Input START

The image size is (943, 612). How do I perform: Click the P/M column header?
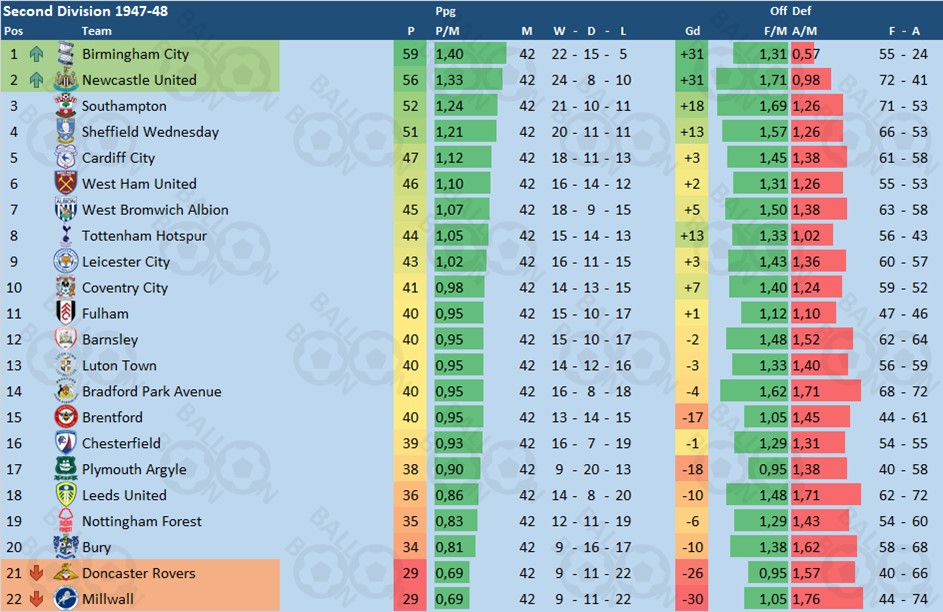coord(447,31)
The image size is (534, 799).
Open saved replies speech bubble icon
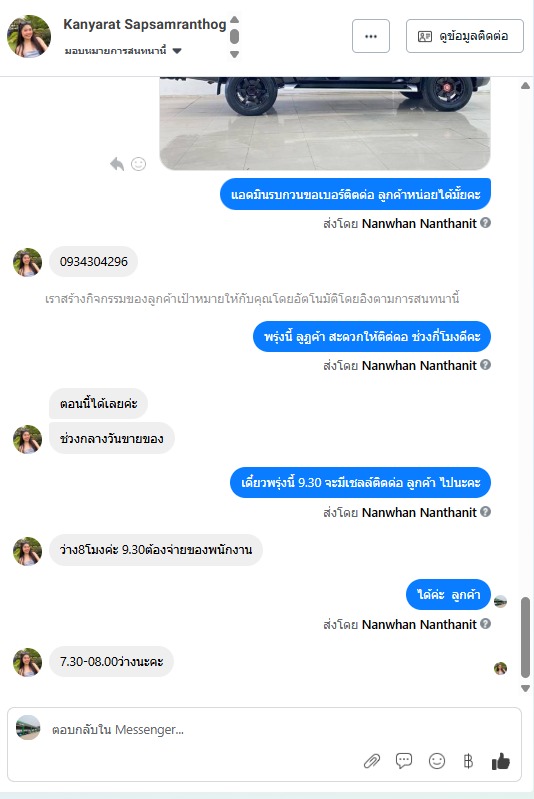[x=404, y=761]
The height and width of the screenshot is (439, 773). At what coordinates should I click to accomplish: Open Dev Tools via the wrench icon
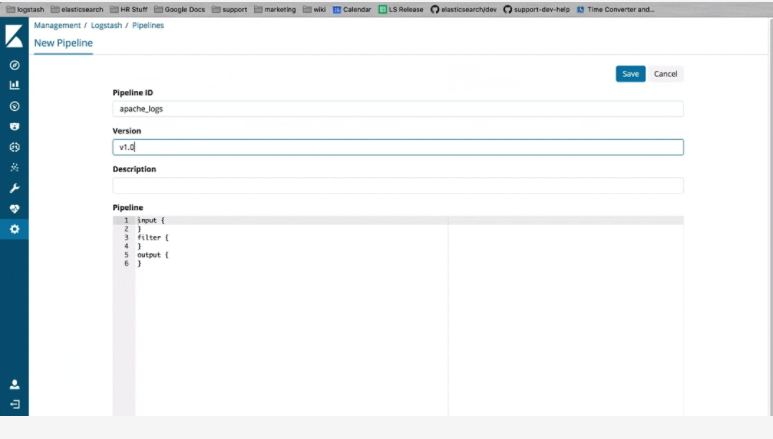14,188
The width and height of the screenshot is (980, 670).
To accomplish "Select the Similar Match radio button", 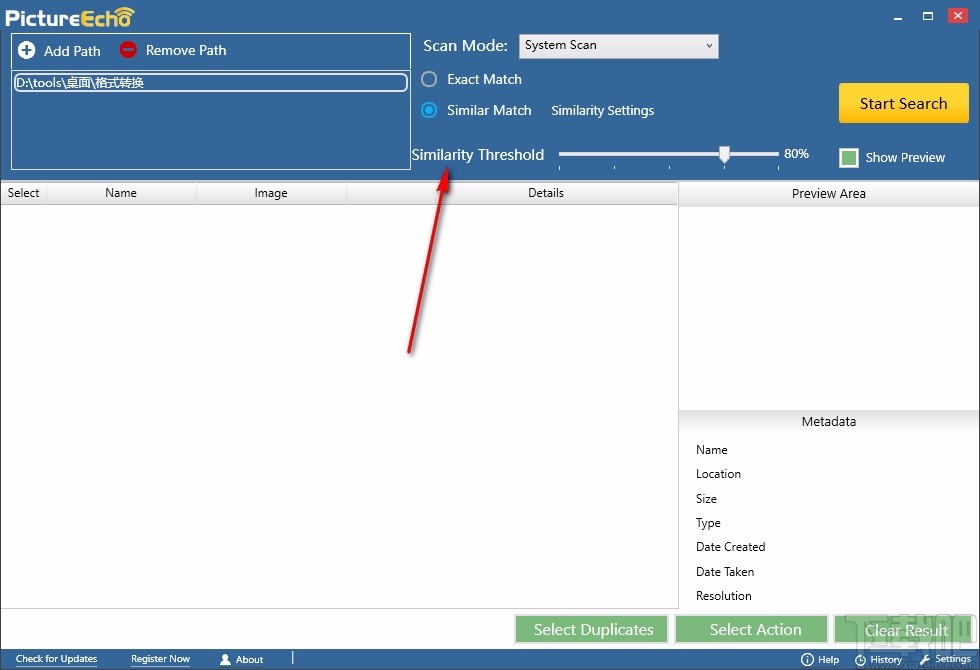I will click(429, 110).
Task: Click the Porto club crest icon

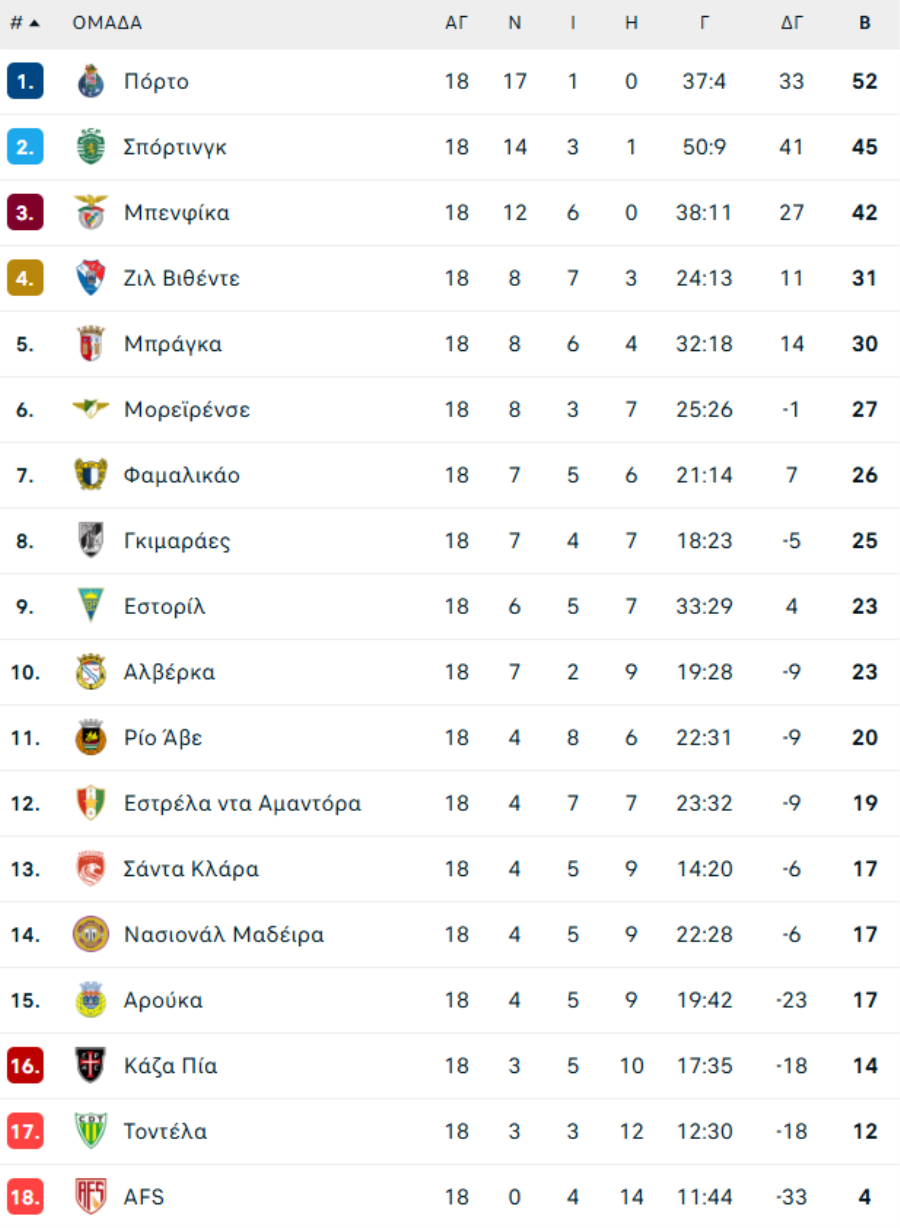Action: (x=91, y=81)
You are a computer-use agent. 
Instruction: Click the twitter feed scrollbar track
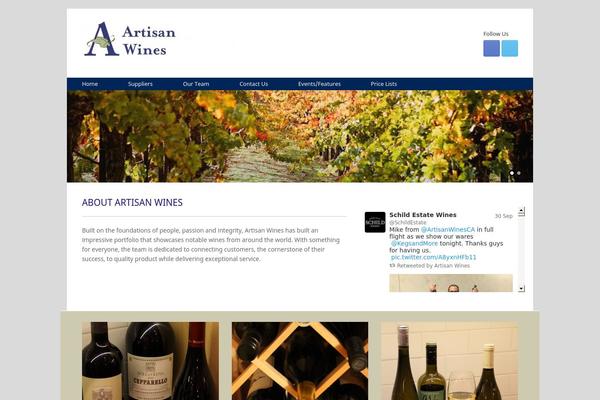coord(521,250)
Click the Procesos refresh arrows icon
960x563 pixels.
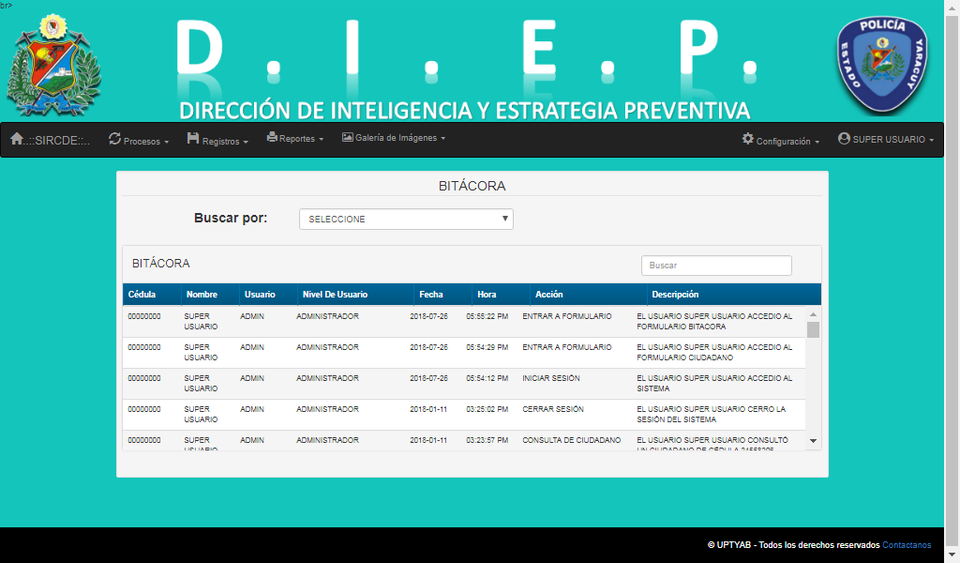click(114, 139)
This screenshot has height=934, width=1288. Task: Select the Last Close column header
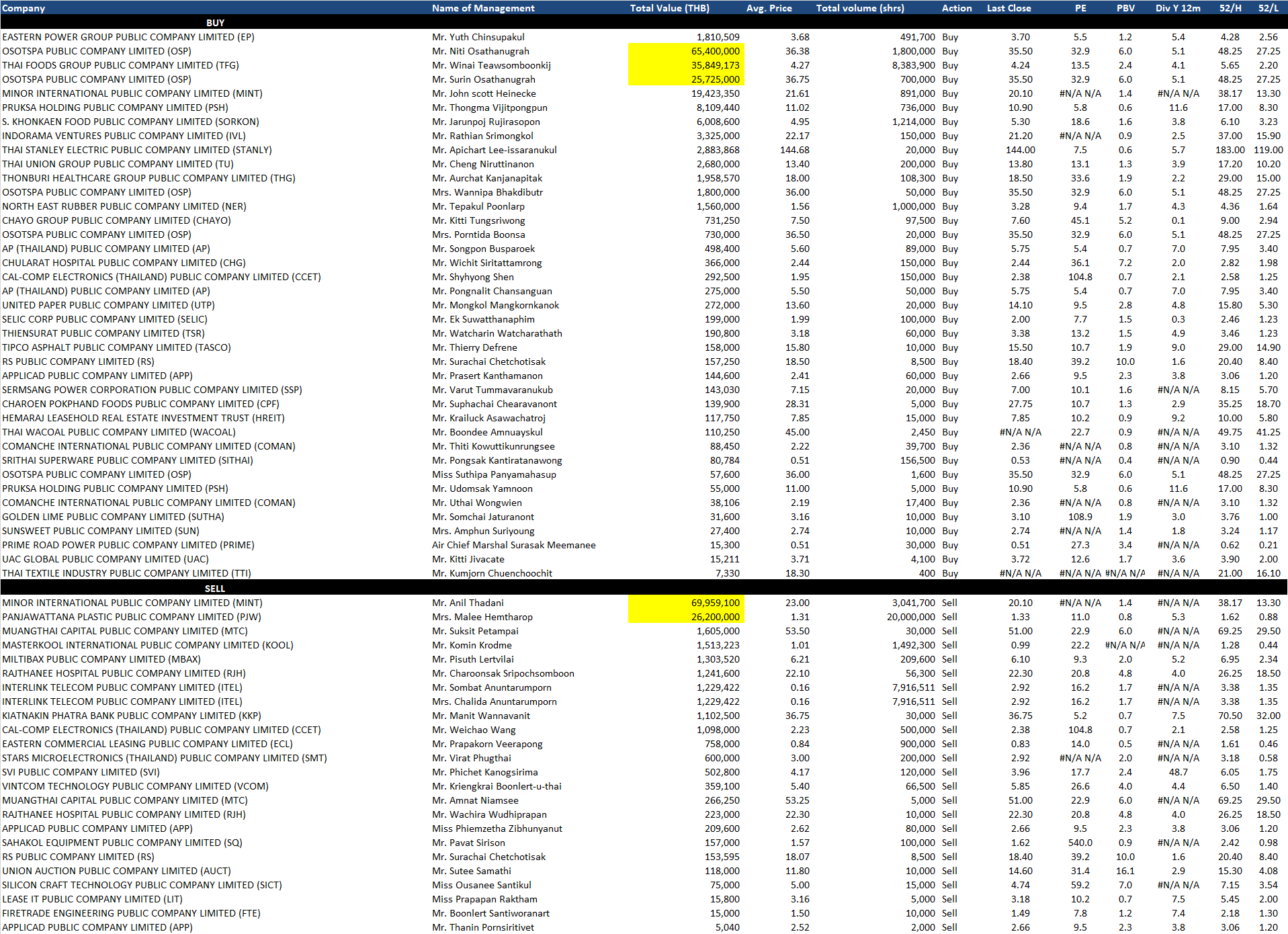tap(1008, 8)
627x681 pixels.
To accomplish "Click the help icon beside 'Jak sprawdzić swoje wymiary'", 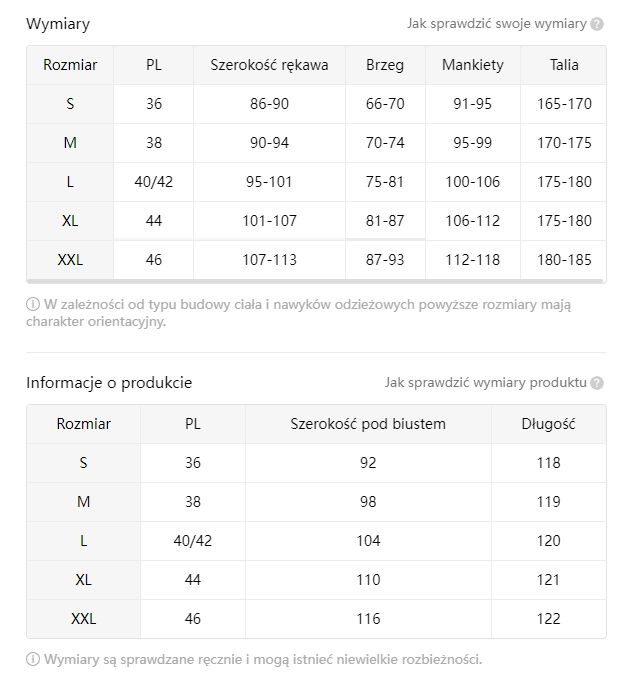I will point(597,24).
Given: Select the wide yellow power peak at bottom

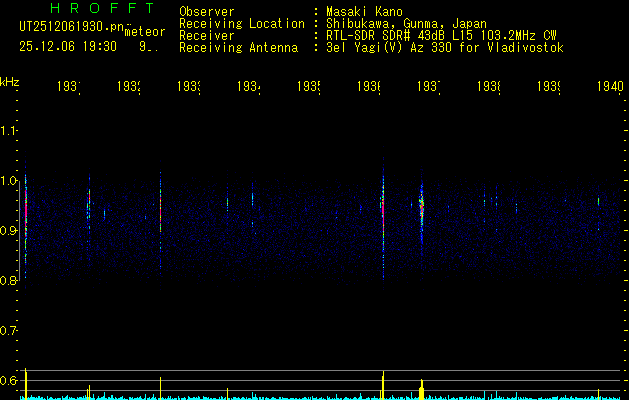Looking at the screenshot, I should tap(421, 389).

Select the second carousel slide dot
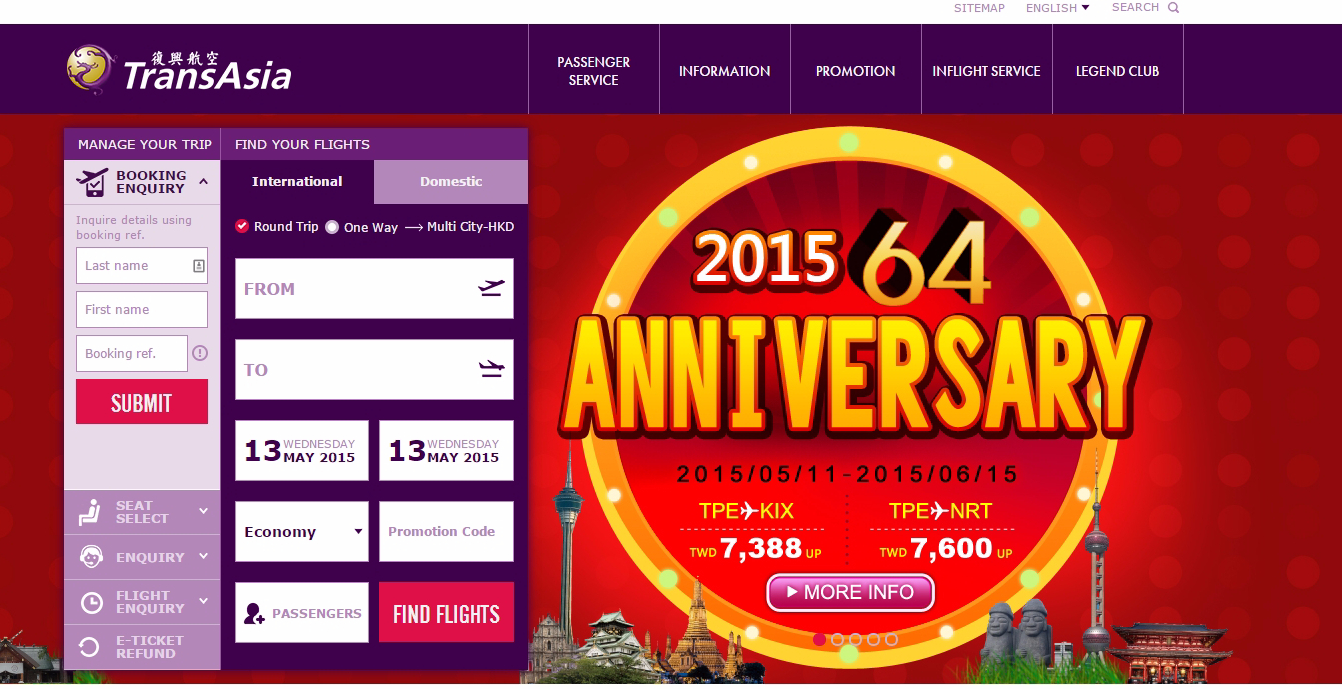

Input END

| Task objective |
In the entries above, find the line containing "Given: Select the"; transcribe exactly that line and every line after it through the end, and only those, omitting pictures.

| Exercise output |
Given: Select the wide yellow power peak at bottom

Looking at the screenshot, I should tap(421, 389).

Select the second carousel slide dot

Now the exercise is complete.